Bible Studies for Life
Craig Bowers, pastor
Wynnbrook Baptist Church, Columbus
Christmastime can be very challenging for those who are working through grief, especially when there is an empty place at the kitchen table for the first time.
Grief is always associated with loss – be it the passing of a family member or friend, the death of a marriage, or even a house destroyed by fire, flood, or tornado. Grief is often associated with absence, such as the deployment of a military family member. Life transitions and changes can also trigger grief, especially at the holiday season.
When we journey through grief, the valley can be long, dark, lonely, and scary. Even in the valley, we have a God who listens, holds, and loves us. Unhealthy grief is marked by camping in the valley too long, remaining in one place, alone and hopeless. Sharing, listening, loving, trusting, and hope characterize healthy grief.
Call to God when you are in sorrow
No one really understands the depth or experience of your sorrow. For those seeking to comfort someone grieving, please avoid saying, “I know how you feel” followed by an explanation of your loss. Comforting others is not about you. Every relationship is unique.
The only one who really understands the depth of our emotions is our Lord. Talk to God about how you feel. Even if you are angry, share your heart with Him! The journey through grief requires sharing. There may be a time for silence, but to cleanse the deep hurt out of your heart, talk to God. Listen to Him. Find a “safe friend” who will allow you to share your heart without judging you or lecturing you.

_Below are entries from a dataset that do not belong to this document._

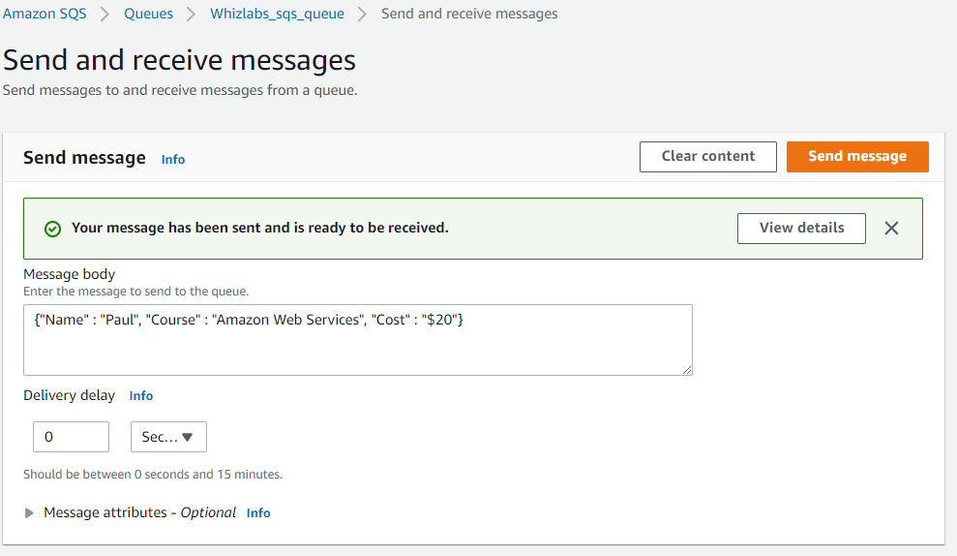
Task: Open View details of sent message
Action: [801, 229]
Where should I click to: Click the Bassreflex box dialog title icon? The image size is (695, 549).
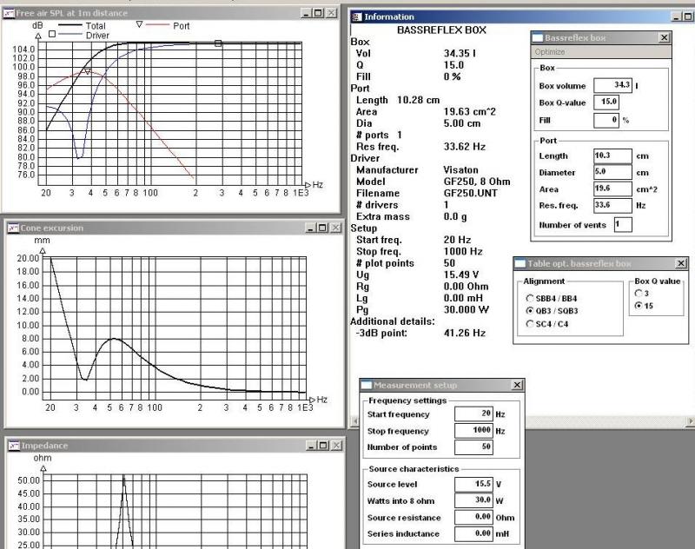pos(538,38)
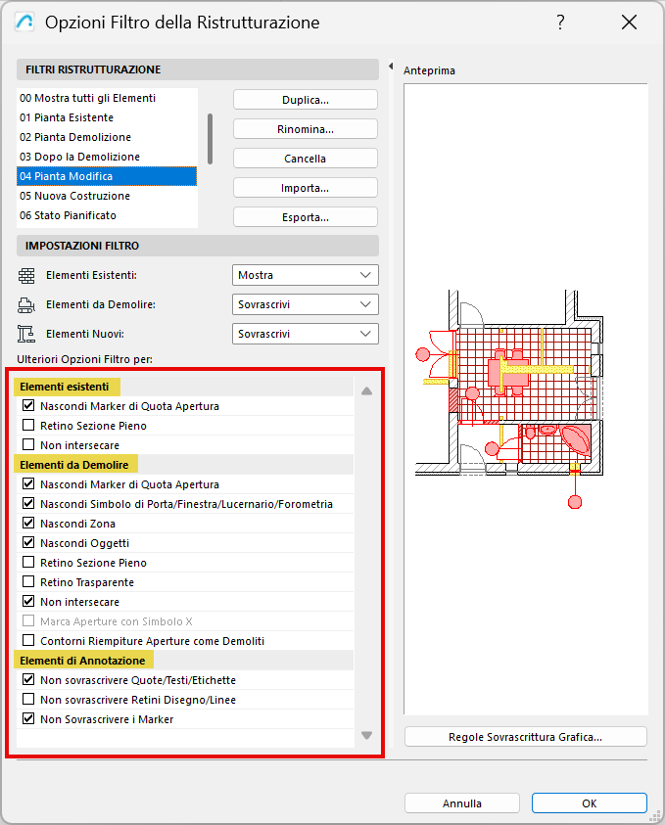The image size is (665, 825).
Task: Select the 02 Pianta Demolizione filter
Action: pos(107,137)
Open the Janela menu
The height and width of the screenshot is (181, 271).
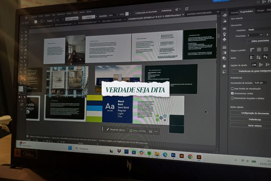(x=82, y=12)
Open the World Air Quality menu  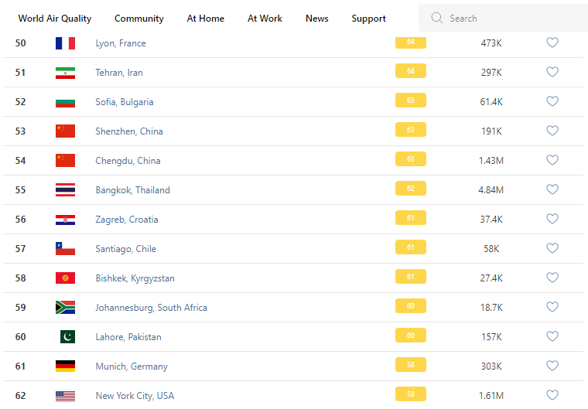tap(55, 19)
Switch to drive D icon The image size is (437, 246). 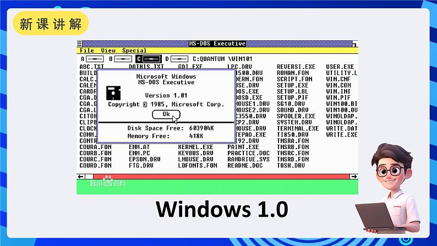pyautogui.click(x=178, y=59)
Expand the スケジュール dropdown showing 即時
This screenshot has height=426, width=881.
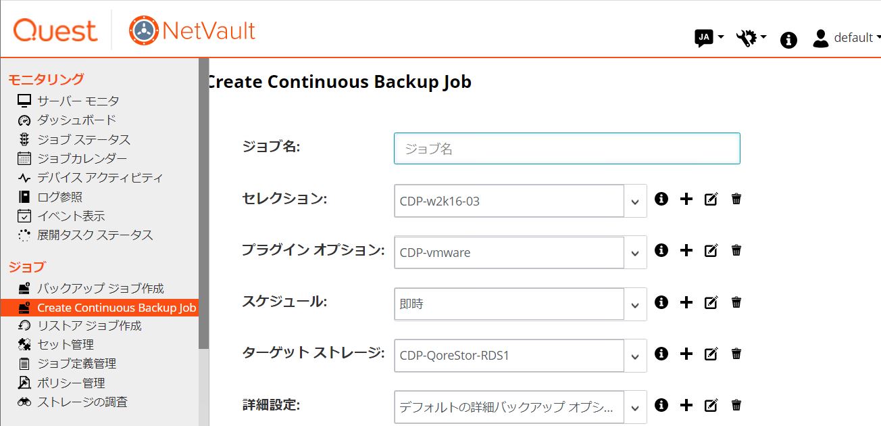[x=635, y=304]
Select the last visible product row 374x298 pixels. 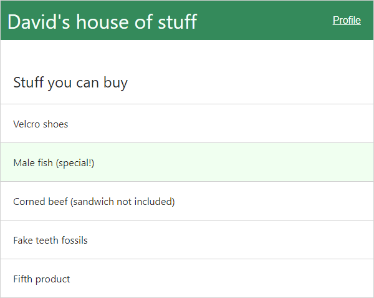[x=42, y=279]
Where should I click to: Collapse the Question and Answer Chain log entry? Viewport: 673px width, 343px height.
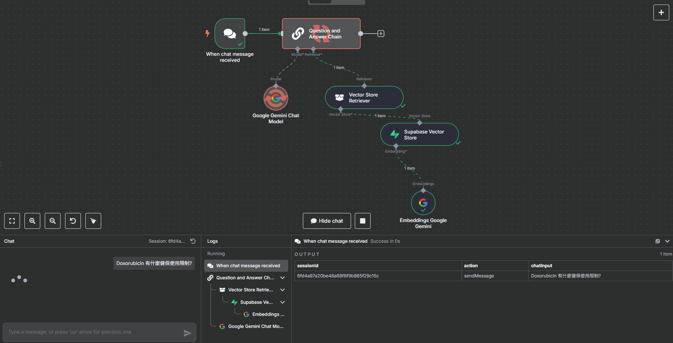click(x=283, y=278)
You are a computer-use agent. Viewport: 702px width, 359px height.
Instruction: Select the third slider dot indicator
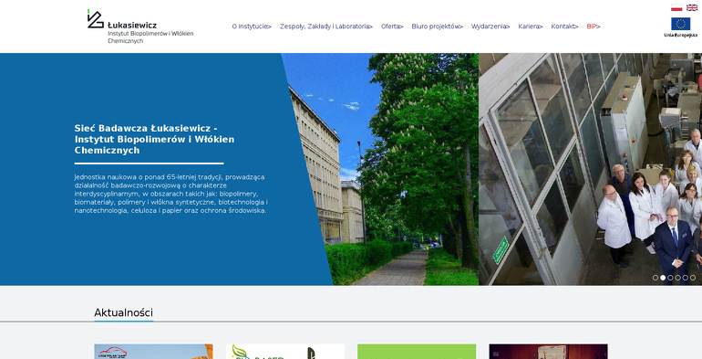(670, 278)
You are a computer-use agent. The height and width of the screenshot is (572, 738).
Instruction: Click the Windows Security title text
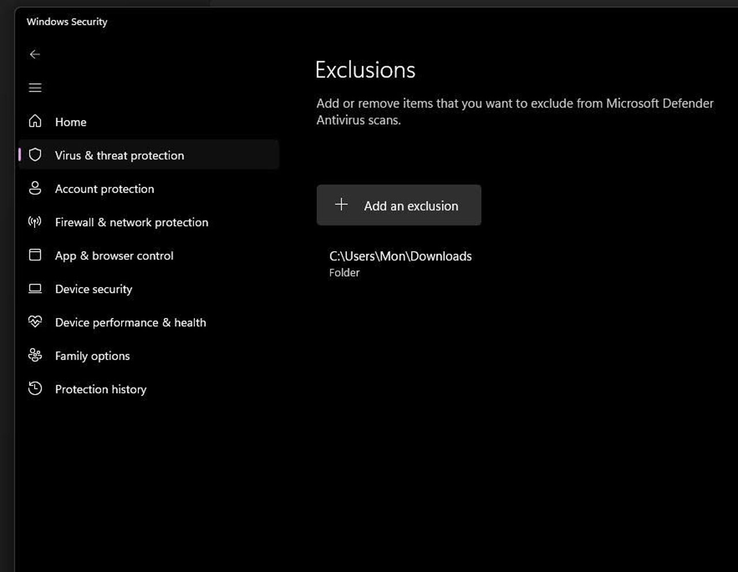tap(67, 21)
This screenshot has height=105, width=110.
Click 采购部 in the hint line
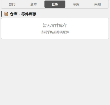(x=52, y=32)
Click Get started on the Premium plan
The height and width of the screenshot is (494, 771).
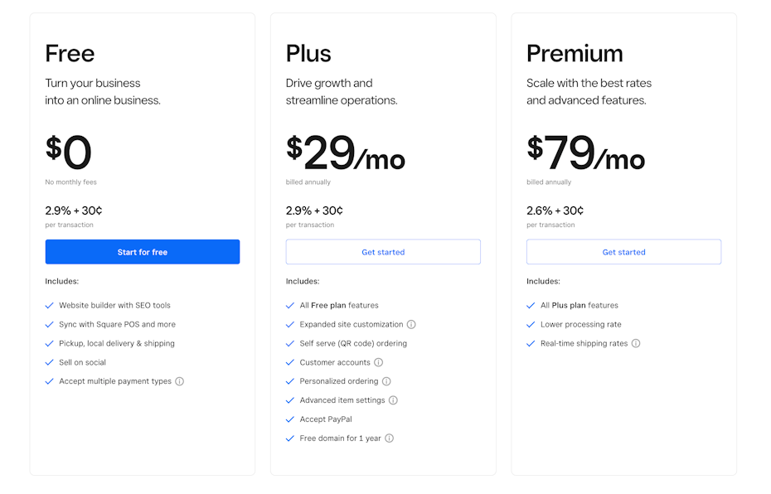[623, 251]
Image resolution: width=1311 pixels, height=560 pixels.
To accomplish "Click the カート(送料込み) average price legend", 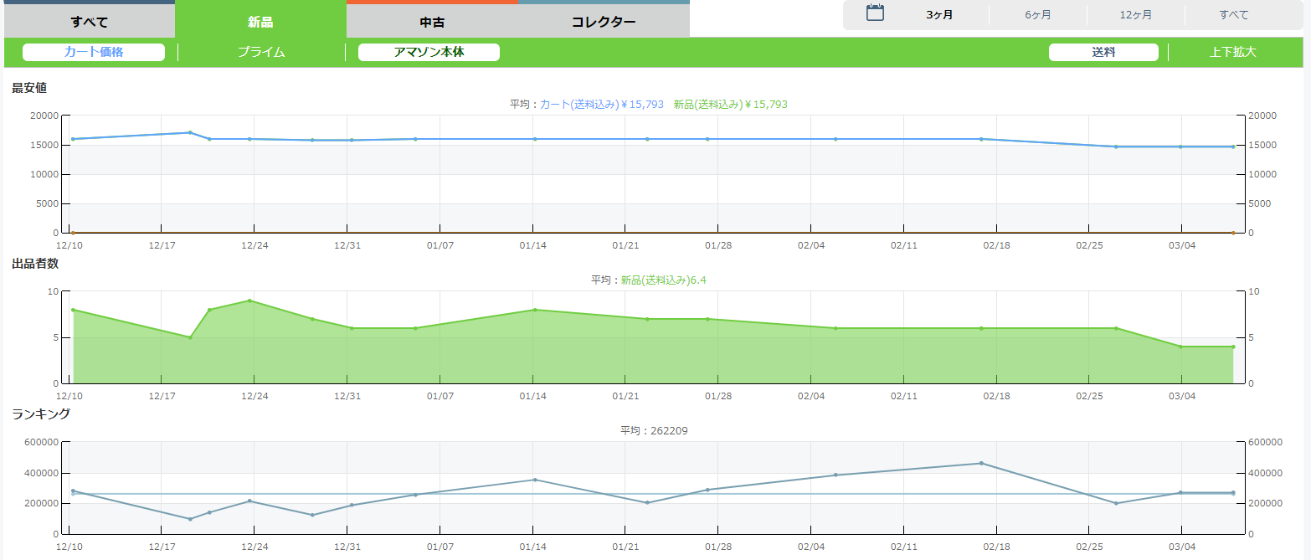I will 601,105.
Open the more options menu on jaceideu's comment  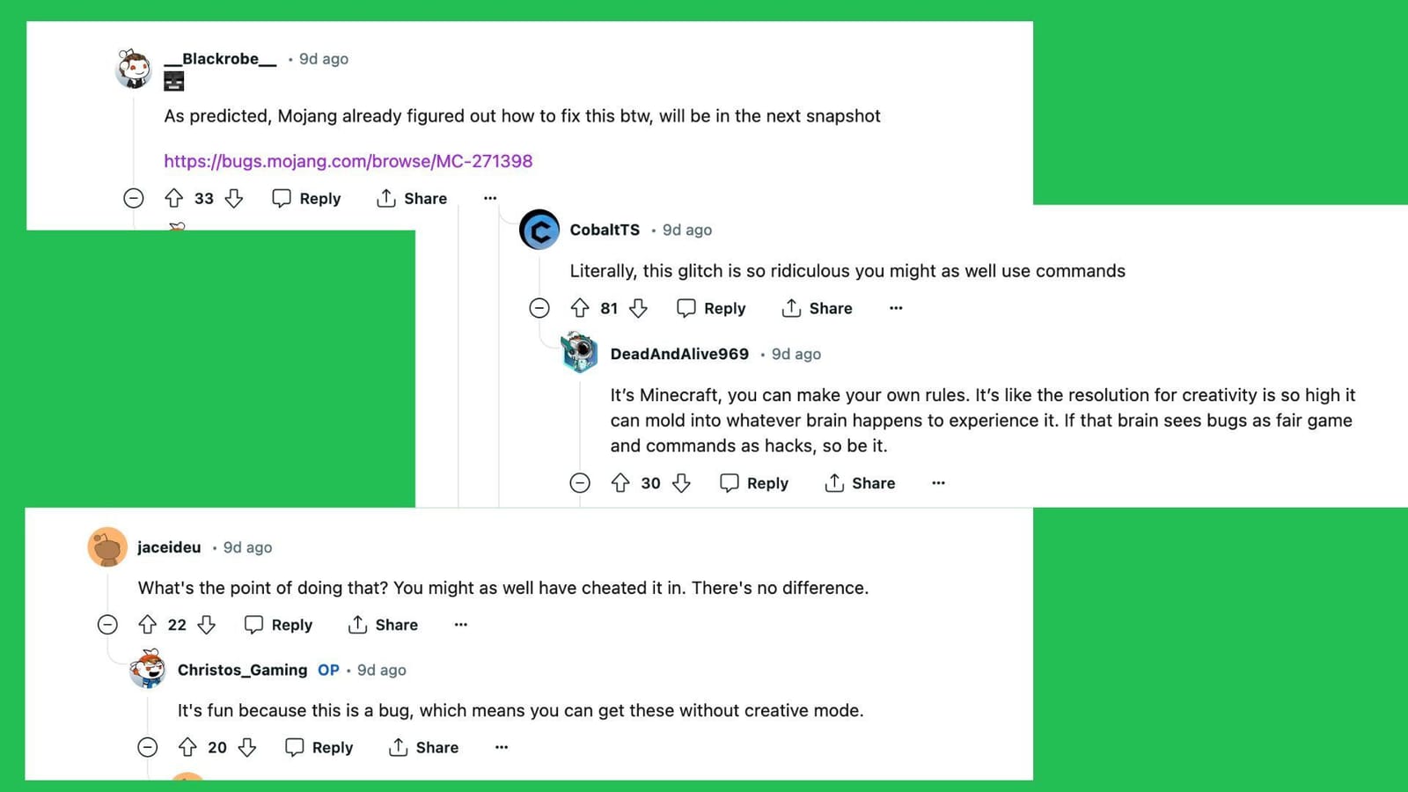[x=460, y=624]
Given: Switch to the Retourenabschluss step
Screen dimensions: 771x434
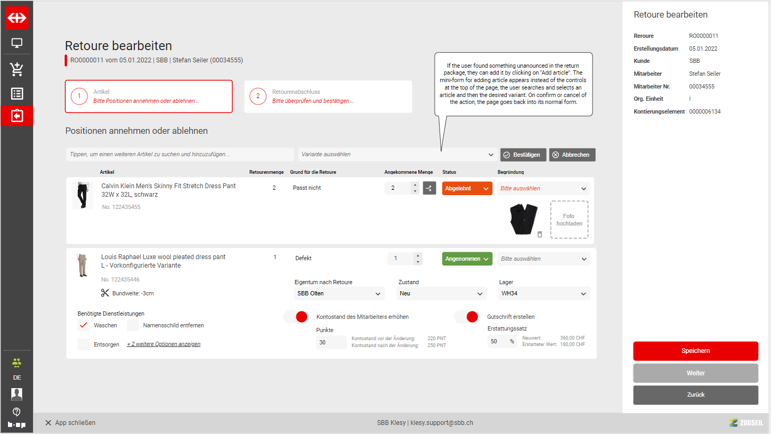Looking at the screenshot, I should [x=328, y=97].
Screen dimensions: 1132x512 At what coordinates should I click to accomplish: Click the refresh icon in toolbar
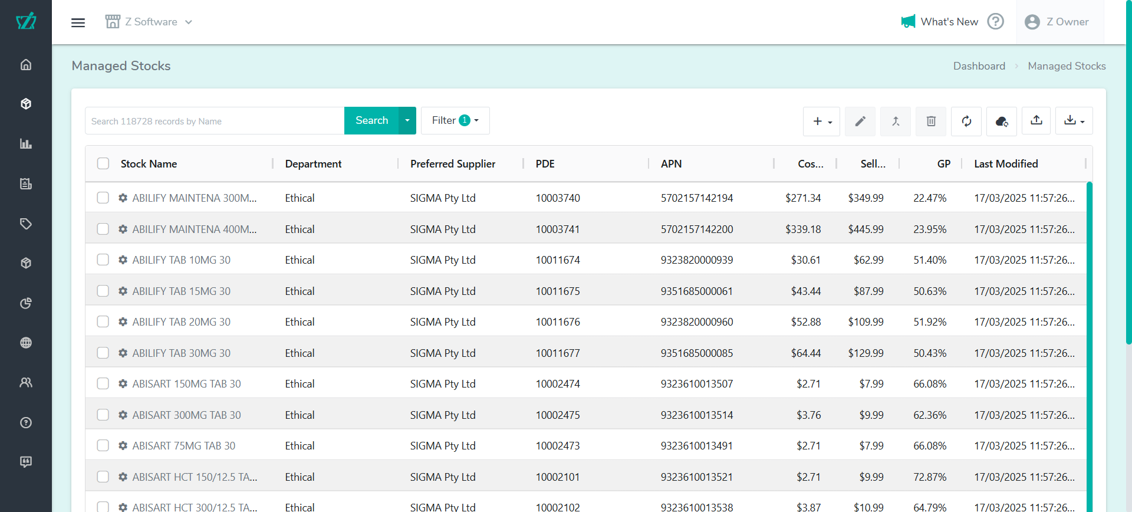[x=966, y=122]
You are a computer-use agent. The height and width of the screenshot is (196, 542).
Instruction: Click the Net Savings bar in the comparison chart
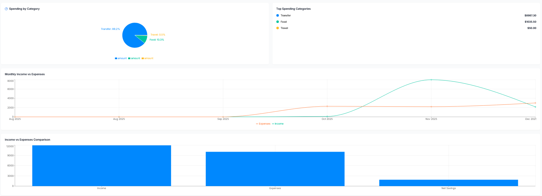pos(448,183)
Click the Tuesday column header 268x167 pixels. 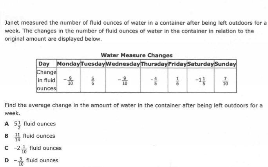point(92,64)
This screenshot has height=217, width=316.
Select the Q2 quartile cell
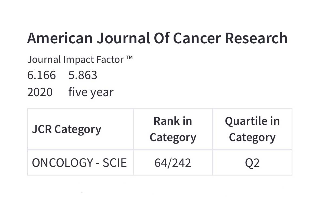tap(252, 163)
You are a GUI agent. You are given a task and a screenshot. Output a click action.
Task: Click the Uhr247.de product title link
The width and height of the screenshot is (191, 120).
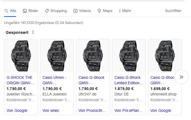point(91,80)
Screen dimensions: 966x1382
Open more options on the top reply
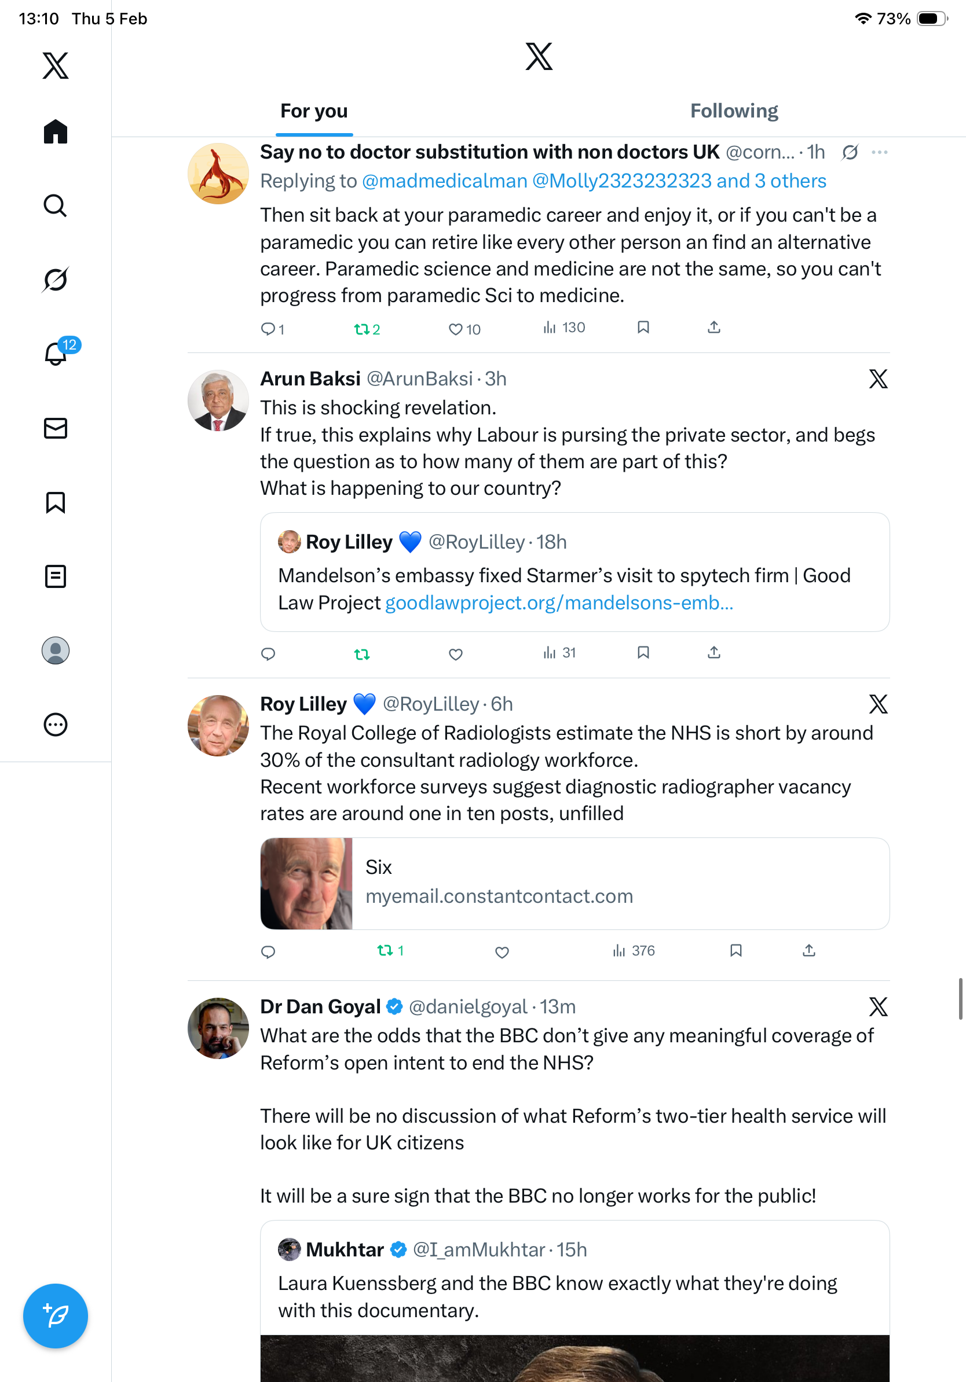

Rest in God who is compassionate toward us
Grief is overwhelming at times. The Psalmist gives us a beautiful example of working through grief. He reminded himself that God truly does care and helps the helpless. God rescues!
As you grieve, allow the love of God to wash over your soul. Remind yourself of how He has been gracious to you in the past, and He will be gracious to you in the present. He is able to pull us out of our sinking state and walk with us through the darkest days. He rescued our souls from the pits of hell when we were helpless and hopeless.
Why? Because He loves us. He loves you.
Trust in God who cares for us in our darkest hour
The chapter ends with a shout of Hallelujah. That may be the last emotion you feel like shouting right now, but remember the Psalm ends there. The psalmist didn’t begin with a Hallelujah. He started out with a cry for help. The psalmist went among the people of God and worshipped Him with them.
This is an important reminder that we need to trust in God and join with others. As much as you may not want to be around people, join with the people of faith. Allow the songs and words of faith to encourage and enrich your faith in God. He will grant endurance.
For those who are walking with someone on this journey, remember that your presence is far more powerful than your words. Speaking may make you feel better, but not necessarily the person you are seeking to comfort.
Be willing to be uncomfortable with silence. Your goal is to minister. Your silent prayers and helpful presence will deeply minister to someone on the journey of grief.